-- QUELLDOKUMENT --
>>

Ich hoffe, dass wir uns einig werden. Bei Familiennachfolgen schwingen wohl noch mehr Emotionen mit als bei einer externen Nachfolgelösung. Schliesslich soll unser gutes Familienverhältnis auch nach den Verhandlungen weiter bestehen.

Was sieht der Plan für den finanziellen Teil der Geschäftsübernahme vor?

Mein Vater und mein Onkel besitzen die Firma zu gleichen Teilen. Für die Hälfte meines Onkels nehmen wir ein Bankdarlehen auf und zahlen damit seinen Aktienanteil direkt aus.

Was passiert mit der Hälfte Ihres Vaters?

Oli und ich erhalten zusammen 50 Prozent seiner Aktien als Schenkung respektive Erbvorbezug. Die andere Hälfte zahlen wir unserem Vater zurück, sobald wir die Bankschuld amortisiert haben.

Wie sieht es mit den Kompetenzen aus? Wie viel haben die Vorgänger noch zu sagen?

Das haben wir im GL-Protokoll schriftlich festgehalten. Trotzdem kommt es ab und zu noch zu Diskussionen.

Gab es je Meinungsverschiedenheiten zur Frage, wie die Firma künftig geführt wird?

Klar! Alles andere wäre gelogen. Aber in den allermeisten Fällen lässt uns die vierte Generation viel Raum und Freiheiten, auch wenn sie vielleicht anderer Meinung ist.

Wo ecken Sie am häufigsten an?

Interessanterweise sind die Vorgänger für grosse, komplett neue Ideen meistens offener als für kleine Anpassungen in Prozessen, die sie jahrelang gepflegt haben. Das wird dann teilweise eher als Affront für Bestehendes angesehen.

Wollen sie Sie vor Fehlern bewahren?

<<

-- Zielpunktdaten --
>>

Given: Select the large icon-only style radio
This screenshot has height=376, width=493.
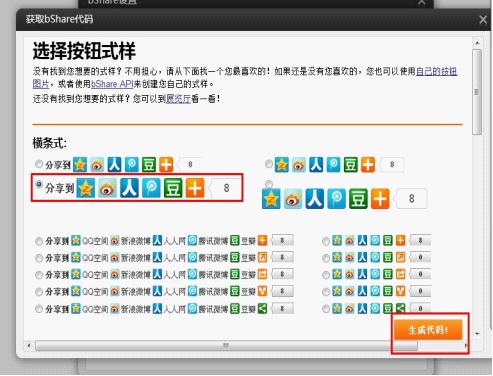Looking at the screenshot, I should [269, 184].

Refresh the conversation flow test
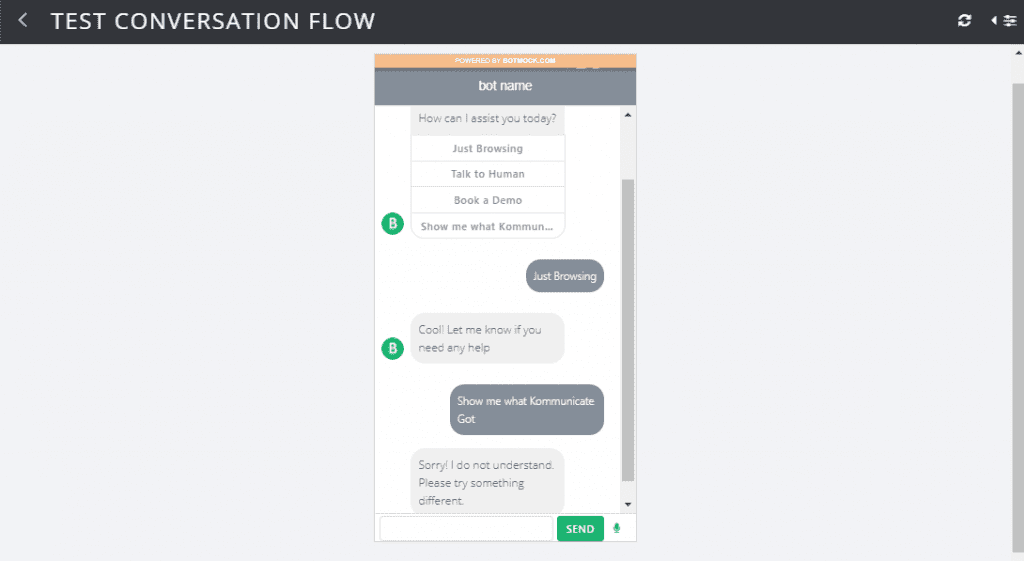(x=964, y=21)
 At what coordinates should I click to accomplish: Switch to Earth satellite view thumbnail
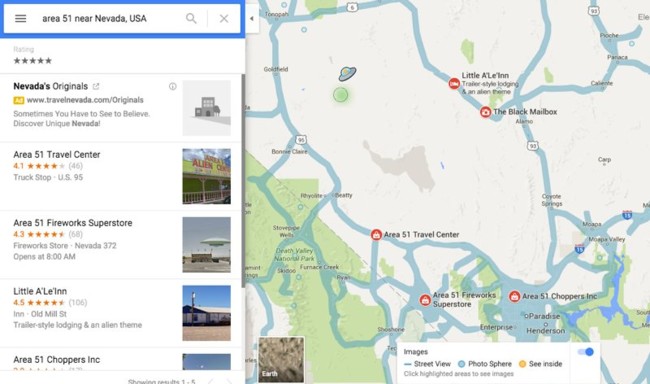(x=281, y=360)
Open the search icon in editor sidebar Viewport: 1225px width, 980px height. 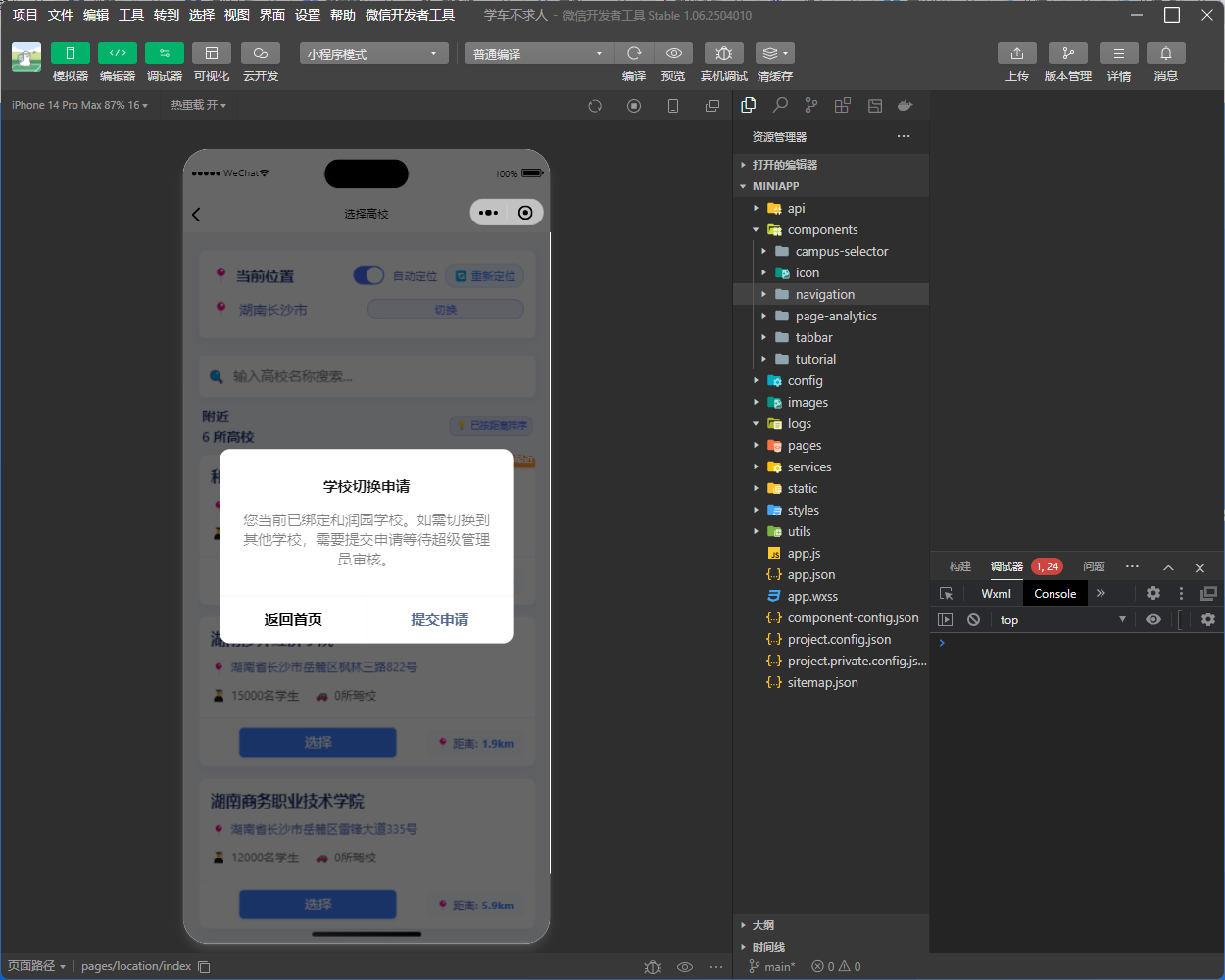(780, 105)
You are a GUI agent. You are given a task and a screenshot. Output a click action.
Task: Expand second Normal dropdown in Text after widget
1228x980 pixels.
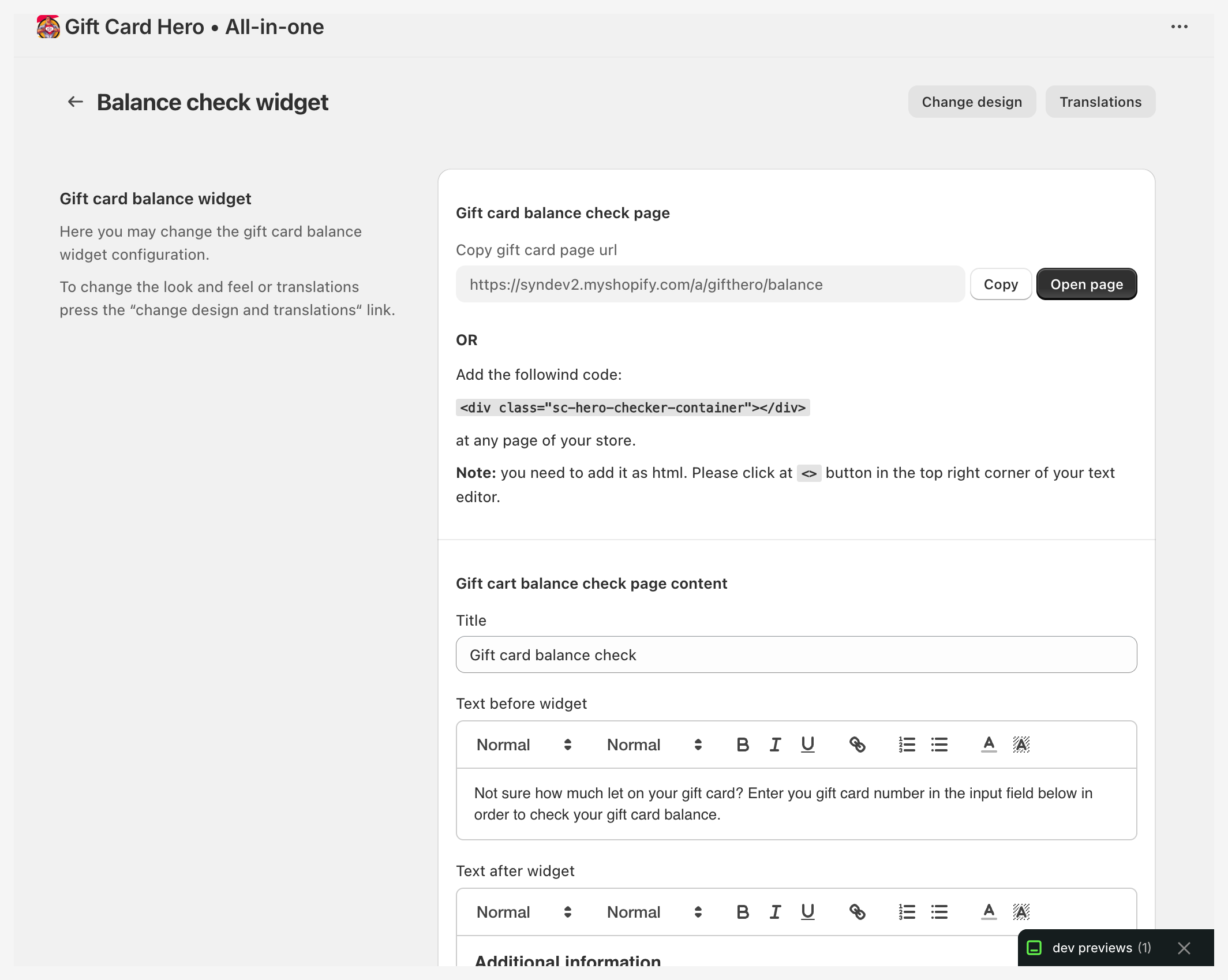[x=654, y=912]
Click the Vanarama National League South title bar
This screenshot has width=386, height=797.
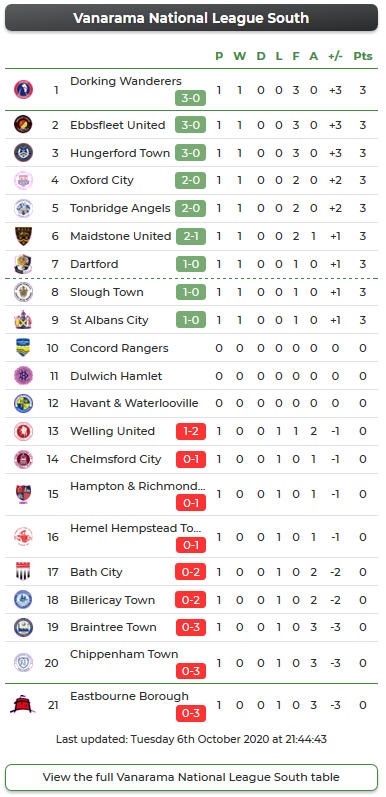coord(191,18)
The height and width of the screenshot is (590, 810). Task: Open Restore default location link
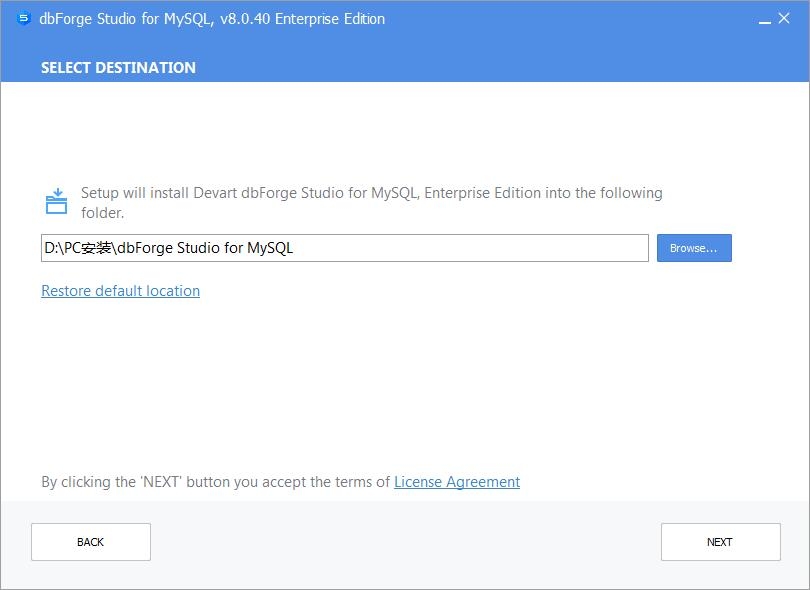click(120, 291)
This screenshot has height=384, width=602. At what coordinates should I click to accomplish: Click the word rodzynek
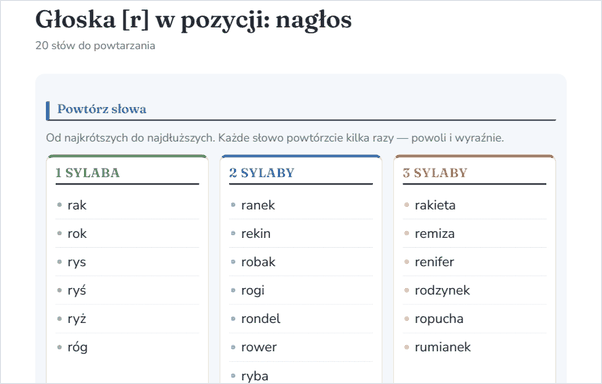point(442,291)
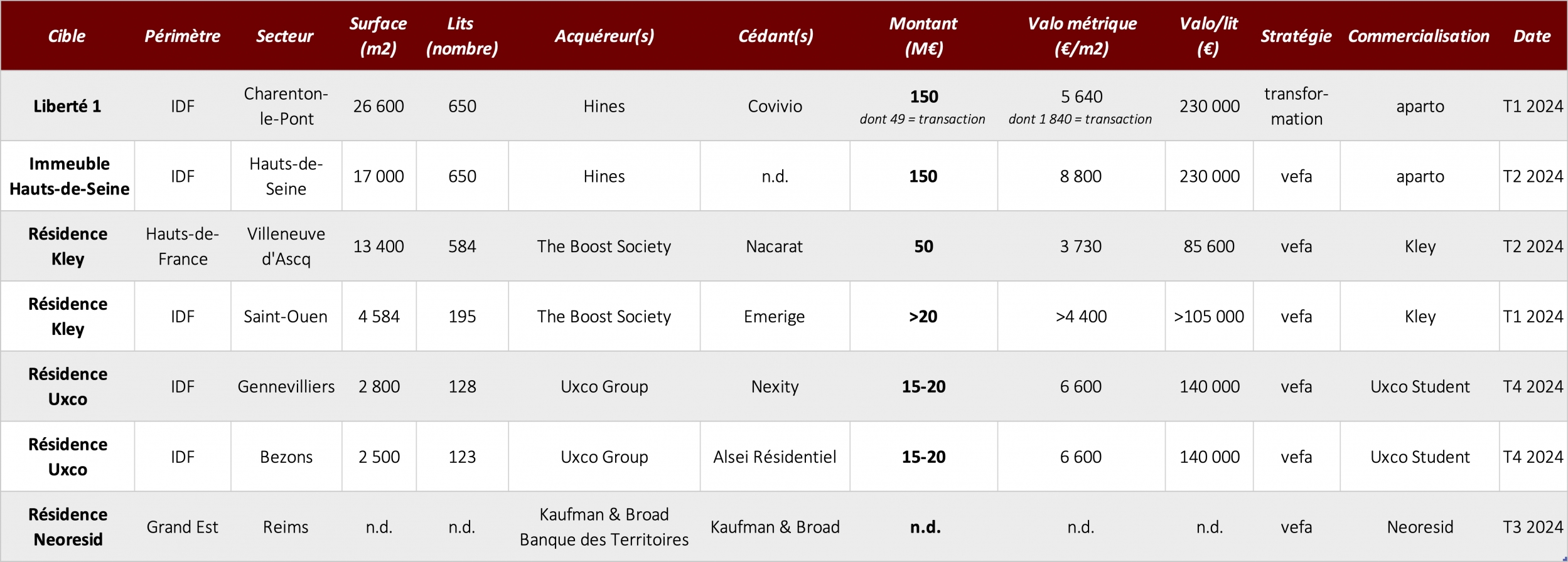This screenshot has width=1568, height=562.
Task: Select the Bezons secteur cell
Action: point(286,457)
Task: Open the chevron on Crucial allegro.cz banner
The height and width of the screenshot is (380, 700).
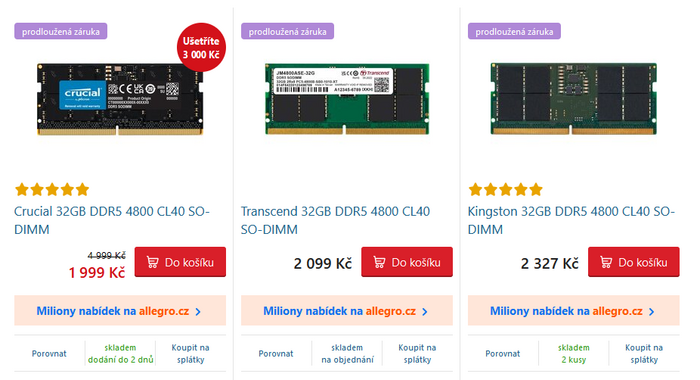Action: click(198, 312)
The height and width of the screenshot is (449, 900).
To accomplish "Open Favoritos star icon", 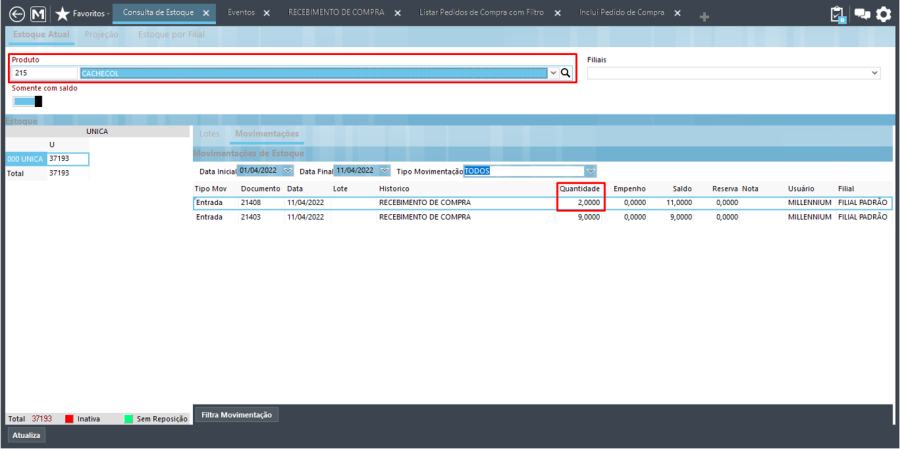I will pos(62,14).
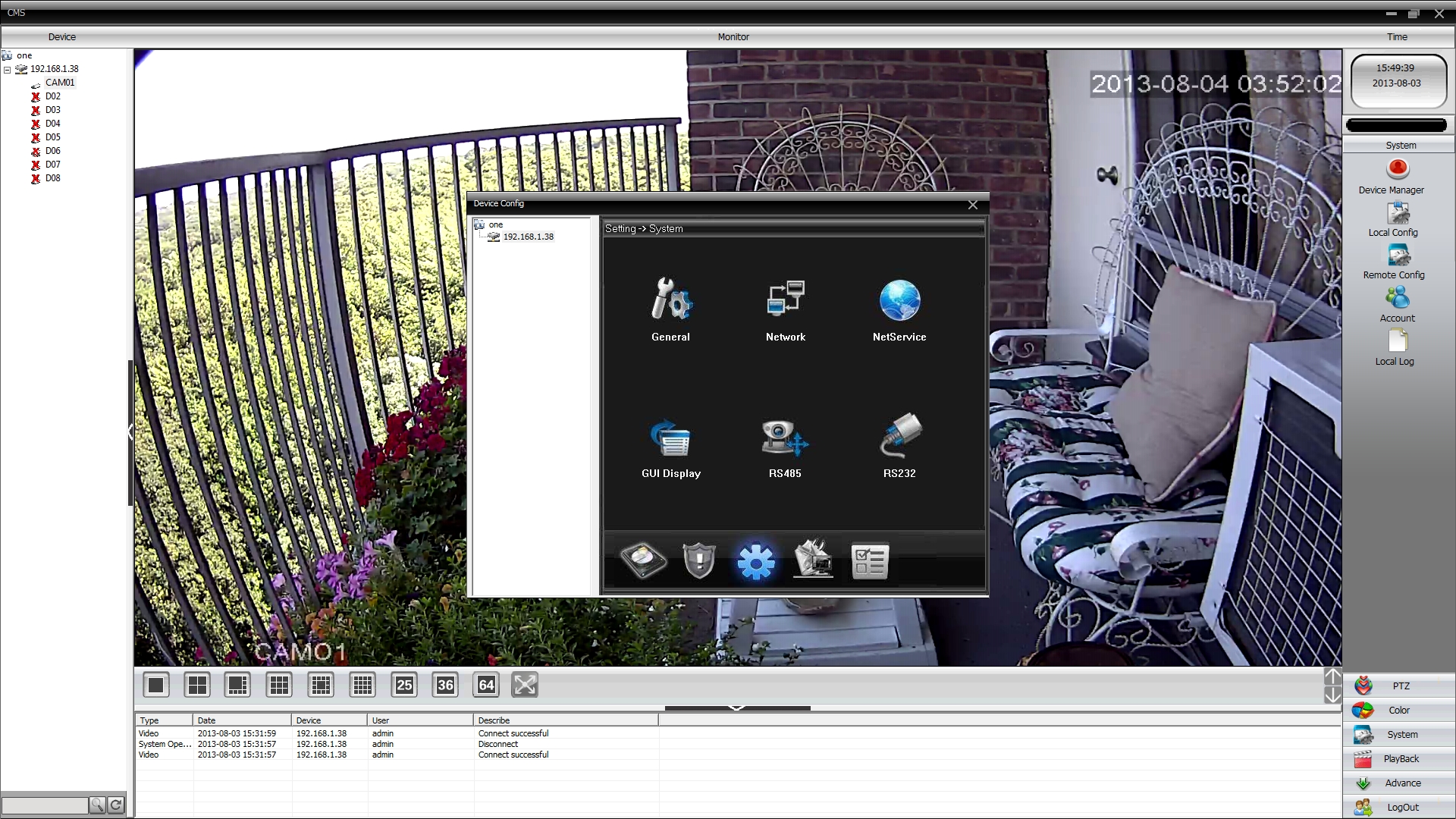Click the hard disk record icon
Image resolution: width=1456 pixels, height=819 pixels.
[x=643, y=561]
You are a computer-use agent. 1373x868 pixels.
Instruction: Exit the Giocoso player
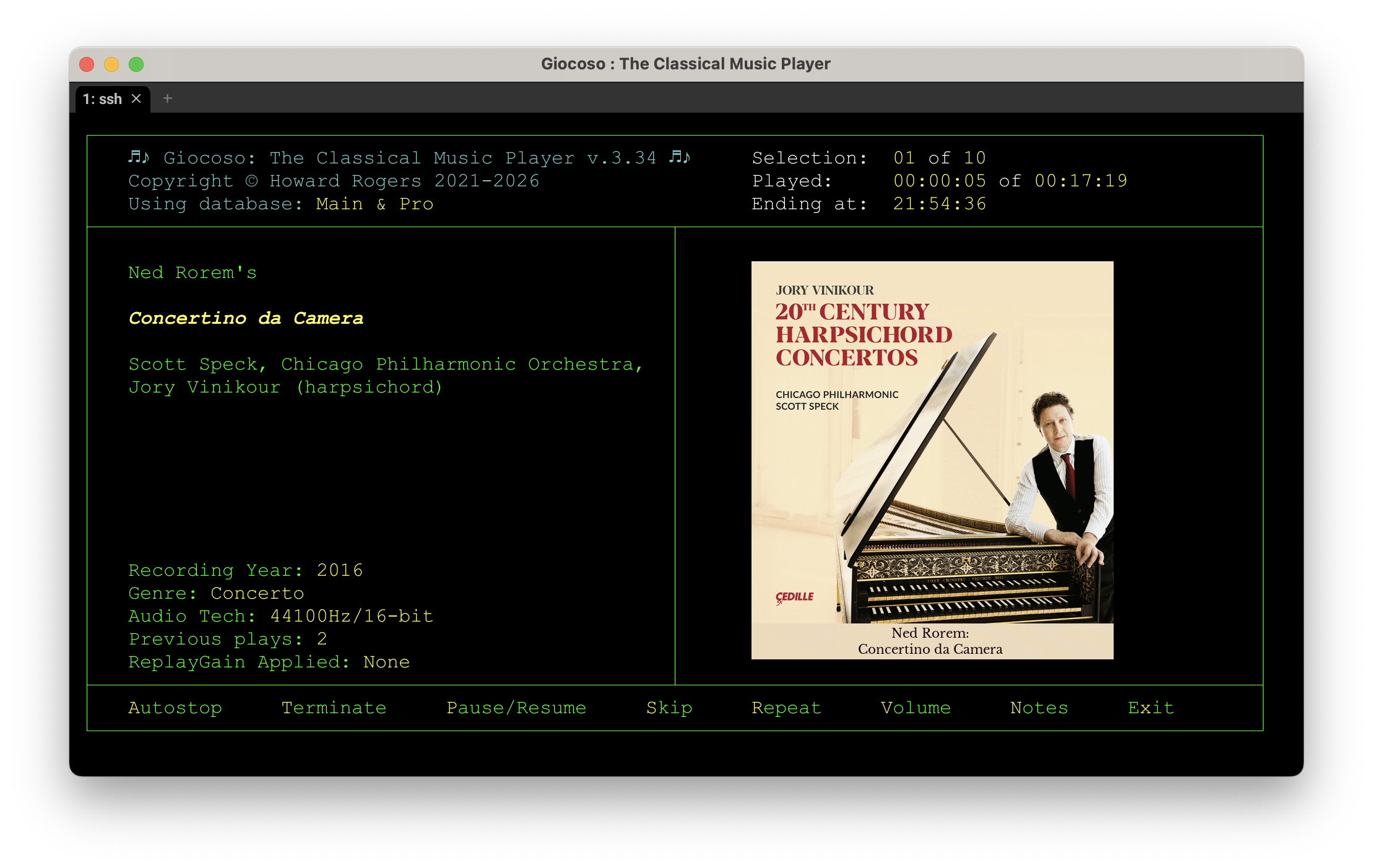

<<

-- ZIEL DER AUFGABE --
Führe alle Sätze aus dem Interview zur Familiennachfolge auf, die mit einem Fragezeichen enden, und behalte ihre Reihenfolge bei.

-- ERGEBNIS DER AUFGABE --
- Was sieht der Plan für den finanziellen Teil der Geschäftsübernahme vor?
- Was passiert mit der Hälfte Ihres Vaters?
- Wie sieht es mit den Kompetenzen aus?
- Wie viel haben die Vorgänger noch zu sagen?
- Gab es je Meinungsverschiedenheiten zur Frage, wie die Firma künftig geführt wird?
- Wo ecken Sie am häufigsten an?
- Wollen sie Sie vor Fehlern bewahren?